** Excerpted text follows **

Boa Constrictor a Hotel Villa San Ignacio
A Boa Constrictor discovered hiding under pillows on the sofa in the Villa San Ignacio Art Gallery. Although their size may frighten us, the Boa is not a snake to fear. Costa Rica’s most common snake, the Boa, lacks poison and captures its prey using strangulation, poses no danger to humans (as long as you do not handle the snake).

Are the snakes in Costa Rica Dangerous?

In Costa Rica, there are several groups of snakes, most of them harmless and non-venomous. Like all animals, snakes spend their time looking for food, looking for mates, and seeking a comfortable and safe place to rest.  Like many of Costa Rica’s tourists, snakes seek warm sunny places to bask.  Unlike humans, however, snakes aren’t social creatures and are not motivated to act in search of fun.  Snakes do what they do for survival and the propagation of their species. Left alone, snakes pose no danger to humans.  Of course, we still fear snakes and want to know where the poisonous snakes are hiding, hoping to avoid them.

** End of Excerpted text **
** Data extracts follows **

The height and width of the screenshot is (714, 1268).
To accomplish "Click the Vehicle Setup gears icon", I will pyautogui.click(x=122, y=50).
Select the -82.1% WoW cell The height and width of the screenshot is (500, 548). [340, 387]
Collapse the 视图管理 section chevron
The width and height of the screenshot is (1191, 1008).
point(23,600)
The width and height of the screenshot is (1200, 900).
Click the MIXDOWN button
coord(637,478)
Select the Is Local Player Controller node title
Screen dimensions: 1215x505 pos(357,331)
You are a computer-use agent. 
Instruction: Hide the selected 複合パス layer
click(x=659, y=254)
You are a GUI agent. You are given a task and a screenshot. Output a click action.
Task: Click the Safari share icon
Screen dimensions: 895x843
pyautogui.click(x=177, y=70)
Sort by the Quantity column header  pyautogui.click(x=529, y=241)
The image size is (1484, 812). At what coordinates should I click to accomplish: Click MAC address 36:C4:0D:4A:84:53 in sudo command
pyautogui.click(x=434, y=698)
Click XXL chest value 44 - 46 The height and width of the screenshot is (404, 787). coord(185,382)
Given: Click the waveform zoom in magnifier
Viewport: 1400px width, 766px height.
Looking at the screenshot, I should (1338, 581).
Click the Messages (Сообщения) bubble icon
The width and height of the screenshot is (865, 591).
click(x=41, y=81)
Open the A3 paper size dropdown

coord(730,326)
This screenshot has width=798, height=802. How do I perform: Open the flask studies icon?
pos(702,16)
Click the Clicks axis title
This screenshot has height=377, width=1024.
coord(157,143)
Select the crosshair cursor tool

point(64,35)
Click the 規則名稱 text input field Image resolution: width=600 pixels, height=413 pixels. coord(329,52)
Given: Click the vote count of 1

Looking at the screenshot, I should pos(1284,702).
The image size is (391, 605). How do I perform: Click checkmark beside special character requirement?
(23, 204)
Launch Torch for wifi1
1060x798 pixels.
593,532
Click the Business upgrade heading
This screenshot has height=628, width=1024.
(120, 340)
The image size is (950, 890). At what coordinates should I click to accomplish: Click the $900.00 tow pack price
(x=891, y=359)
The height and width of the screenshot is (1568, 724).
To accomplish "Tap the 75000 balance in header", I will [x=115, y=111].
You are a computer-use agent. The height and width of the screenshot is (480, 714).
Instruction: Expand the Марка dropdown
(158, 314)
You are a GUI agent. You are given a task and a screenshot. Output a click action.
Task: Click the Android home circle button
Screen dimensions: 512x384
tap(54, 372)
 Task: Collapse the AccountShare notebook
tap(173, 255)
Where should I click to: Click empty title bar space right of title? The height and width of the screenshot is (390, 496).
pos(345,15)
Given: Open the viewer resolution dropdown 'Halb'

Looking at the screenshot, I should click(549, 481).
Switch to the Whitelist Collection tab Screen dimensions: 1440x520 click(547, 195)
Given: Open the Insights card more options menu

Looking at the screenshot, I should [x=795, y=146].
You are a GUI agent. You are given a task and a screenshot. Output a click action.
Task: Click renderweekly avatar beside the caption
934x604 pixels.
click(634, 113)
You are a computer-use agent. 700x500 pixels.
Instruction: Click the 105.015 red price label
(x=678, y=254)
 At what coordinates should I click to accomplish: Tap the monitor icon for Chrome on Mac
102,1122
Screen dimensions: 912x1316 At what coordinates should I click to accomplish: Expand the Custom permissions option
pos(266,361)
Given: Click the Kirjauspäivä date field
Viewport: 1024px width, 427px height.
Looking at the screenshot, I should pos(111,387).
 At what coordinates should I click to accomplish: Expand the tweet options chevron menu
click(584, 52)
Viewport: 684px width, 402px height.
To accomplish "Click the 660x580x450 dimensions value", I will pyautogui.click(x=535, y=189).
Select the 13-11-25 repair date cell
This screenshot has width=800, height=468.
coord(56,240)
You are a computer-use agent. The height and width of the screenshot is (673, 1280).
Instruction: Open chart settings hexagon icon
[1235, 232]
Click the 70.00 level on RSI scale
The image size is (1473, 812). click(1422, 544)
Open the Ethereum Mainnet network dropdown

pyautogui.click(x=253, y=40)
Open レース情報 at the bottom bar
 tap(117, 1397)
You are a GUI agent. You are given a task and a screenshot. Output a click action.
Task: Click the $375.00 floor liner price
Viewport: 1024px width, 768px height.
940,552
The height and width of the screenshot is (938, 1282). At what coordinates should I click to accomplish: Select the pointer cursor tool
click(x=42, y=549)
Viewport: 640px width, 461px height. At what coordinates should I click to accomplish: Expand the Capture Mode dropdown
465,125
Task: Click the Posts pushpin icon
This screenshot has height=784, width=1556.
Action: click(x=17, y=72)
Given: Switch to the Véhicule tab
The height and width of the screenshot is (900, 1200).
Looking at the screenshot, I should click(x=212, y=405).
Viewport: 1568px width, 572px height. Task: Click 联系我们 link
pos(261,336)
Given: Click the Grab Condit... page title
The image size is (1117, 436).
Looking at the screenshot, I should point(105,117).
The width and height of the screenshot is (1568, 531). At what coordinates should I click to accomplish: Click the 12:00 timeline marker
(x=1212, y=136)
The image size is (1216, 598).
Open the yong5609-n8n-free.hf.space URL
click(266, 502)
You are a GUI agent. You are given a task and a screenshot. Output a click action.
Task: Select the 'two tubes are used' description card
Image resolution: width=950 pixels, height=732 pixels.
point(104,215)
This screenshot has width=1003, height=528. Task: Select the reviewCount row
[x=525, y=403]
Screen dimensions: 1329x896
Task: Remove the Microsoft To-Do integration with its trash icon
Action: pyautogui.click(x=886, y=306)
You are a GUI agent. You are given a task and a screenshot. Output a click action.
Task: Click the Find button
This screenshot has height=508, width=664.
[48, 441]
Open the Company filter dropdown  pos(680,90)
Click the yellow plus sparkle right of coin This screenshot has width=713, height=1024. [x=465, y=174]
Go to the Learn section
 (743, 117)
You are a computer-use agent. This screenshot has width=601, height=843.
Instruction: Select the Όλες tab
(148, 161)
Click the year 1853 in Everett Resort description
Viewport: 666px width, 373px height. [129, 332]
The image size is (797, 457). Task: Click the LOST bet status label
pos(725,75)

** End of Data extracts **

§ **Action item A**:
Quote the passage about snakes in Costa Rica word for word, covering the stretch from "In Costa Rica, there" through "to avoid them.".
§ **Action item B**:
According to the passage about snakes in Costa Rica, how does the Boa capture its prey?
§ **Action item C**:
Continue the passage about snakes in Costa Rica from the point where it stops.
The rows above are separate material and have no connection to the passage about snakes in Costa Rica.

§ **Answer section A**:
In Costa Rica, there are several groups of snakes, most of them harmless and non-venomous. Like all animals, snakes spend their time looking for food, looking for mates, and seeking a comfortable and safe place to rest.  Like many of Costa Rica’s tourists, snakes seek warm sunny places to bask.  Unlike humans, however, snakes aren’t social creatures and are not motivated to act in search of fun.  Snakes do what they do for survival and the propagation of their species. Left alone, snakes pose no danger to humans.  Of course, we still fear snakes and want to know where the poisonous snakes are hiding, hoping to avoid them.

§ **Answer section B**:
It captures its prey by strangulation.

§ **Answer section C**:
Only 8% of Snakes in Costa Rica exist above 4,900 feet (about 1,500 meters) in altitude.  Fifteen species of venomous snakes live on the Pacific side of the country; and, only nine venomous snakes live on the Caribbean side. Thankfully, for those afraid of encountering a dangerous snake, the most common type of snake in tropical forests of Costa Rica is the boa constrictor.  Although intimidating to look at, their big size does not indicate that the snake is dangerous!  Poisonous snakes most often have a triangular head, an excellent warning sign when spotting a snake in your path.  A triangular head most often signals a pit viper.

Coral poisonous snake in Costa Rica
A Coral Snake has teeth that inject a neurotoxin into their victims. This toxin causes suffocation and muscular paralysis in its prey. There are 5 species of coral snakes, which inhabit almost the entire country. Of these, all have a similar appearance, with rings of three colors. However, the sequence of colors is not a test to know if a snake is poisonous coral or not, as there are many fake coral snakes that have the same sequence. Remember this catchy rhyme to help you identify the non-poisounous coral snake: Red touches black, safe for Jack. Red touches yellow, kills a fellow.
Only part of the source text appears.